Render the entries as a JSON list of strings with one string per line, starting at the line that contains "1200x675 pixels. How" and ending at the last line of the entries. Skip blank lines and leave the pictures out of the answer.

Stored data
= = = = =
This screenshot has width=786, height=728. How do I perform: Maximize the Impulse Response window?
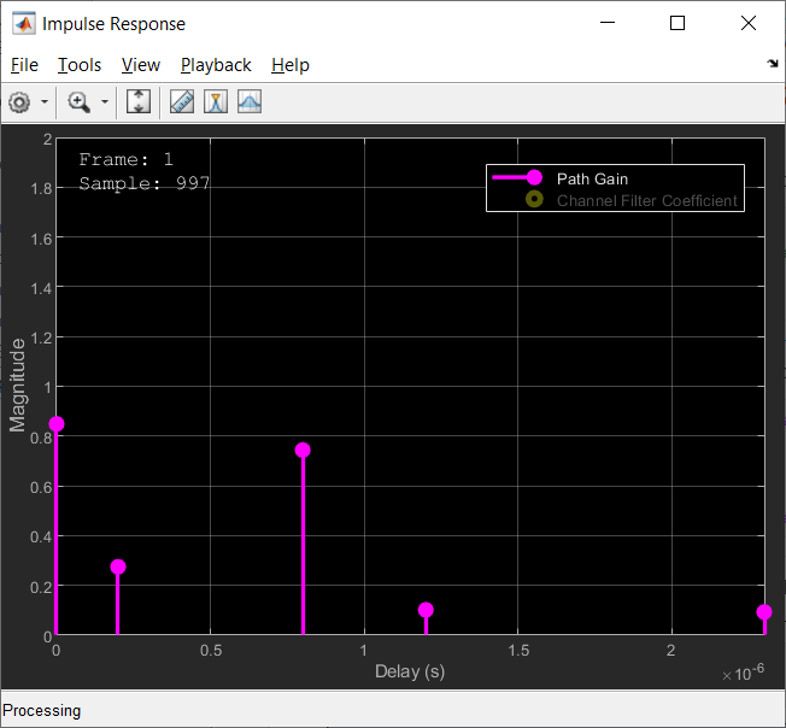[677, 23]
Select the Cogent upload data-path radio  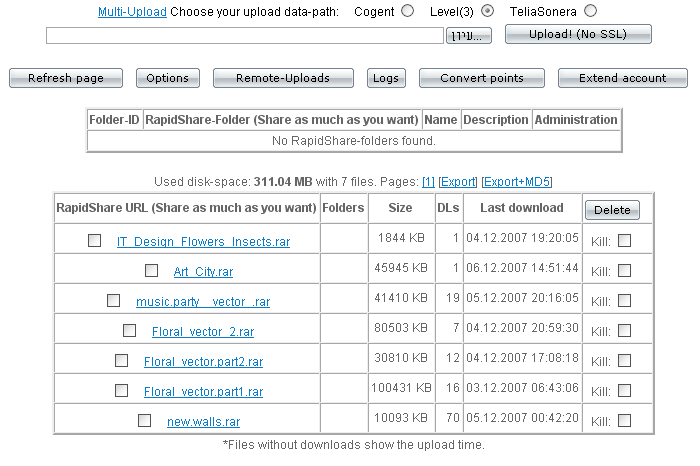[x=407, y=12]
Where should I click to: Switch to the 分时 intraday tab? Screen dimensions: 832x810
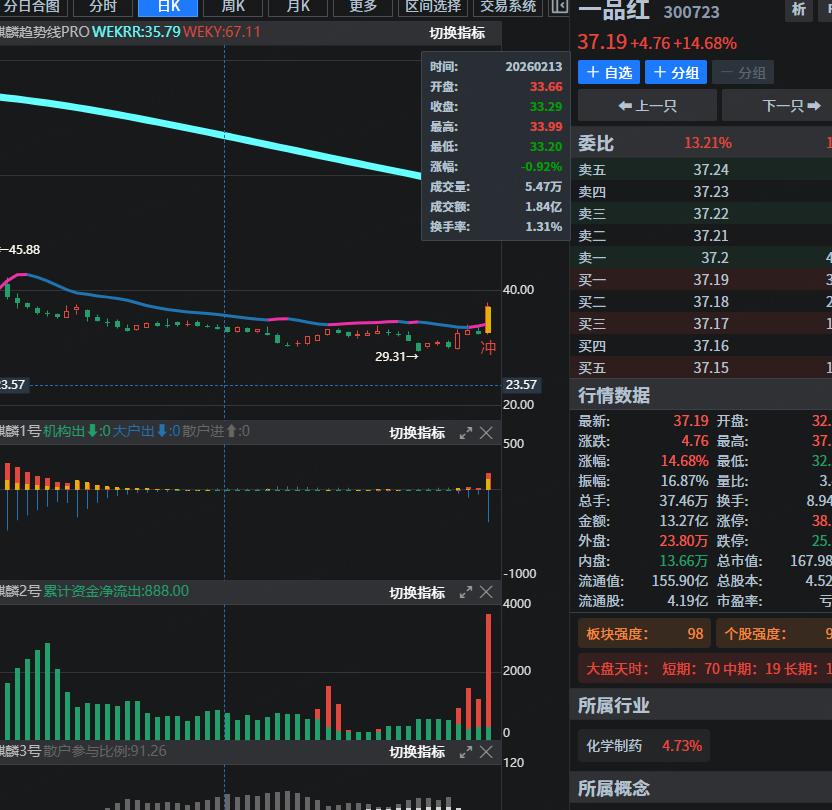coord(103,7)
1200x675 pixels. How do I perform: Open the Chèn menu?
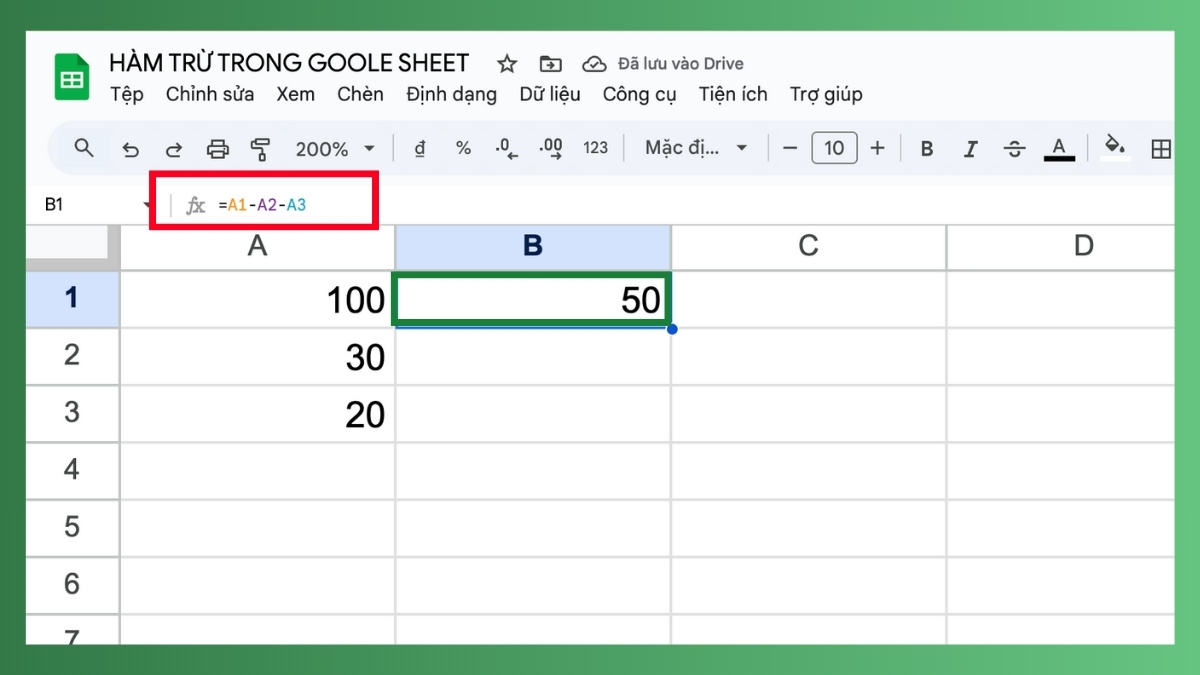click(360, 94)
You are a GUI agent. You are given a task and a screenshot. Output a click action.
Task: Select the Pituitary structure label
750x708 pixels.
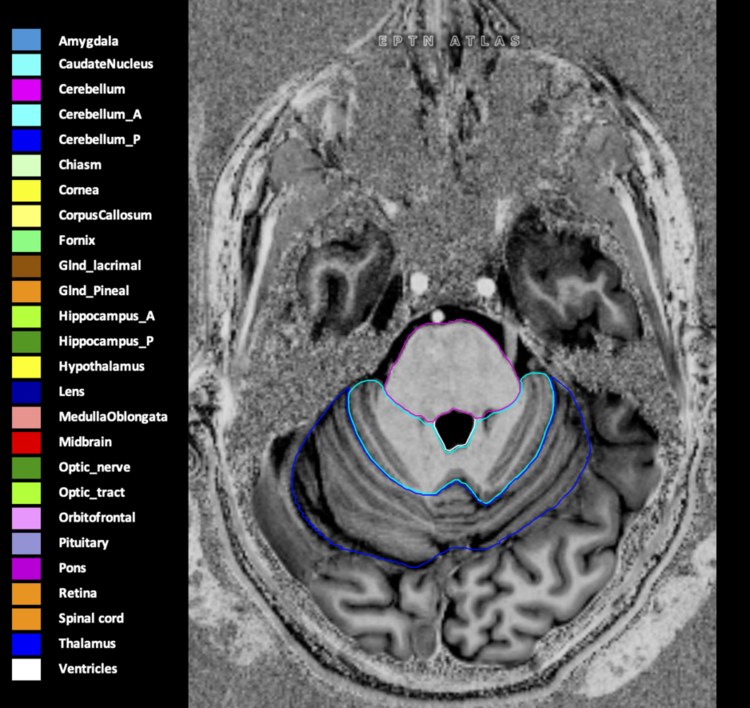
= = = = =
**Result below**
[
  "1200x675 pixels. How do I perform: Open the Chèn menu?",
  "click(360, 94)",
  "You are a GUI agent. You are given a task and a screenshot. Output a click action.",
  "Task: Select the Pituitary structure label",
  "750x708 pixels."
]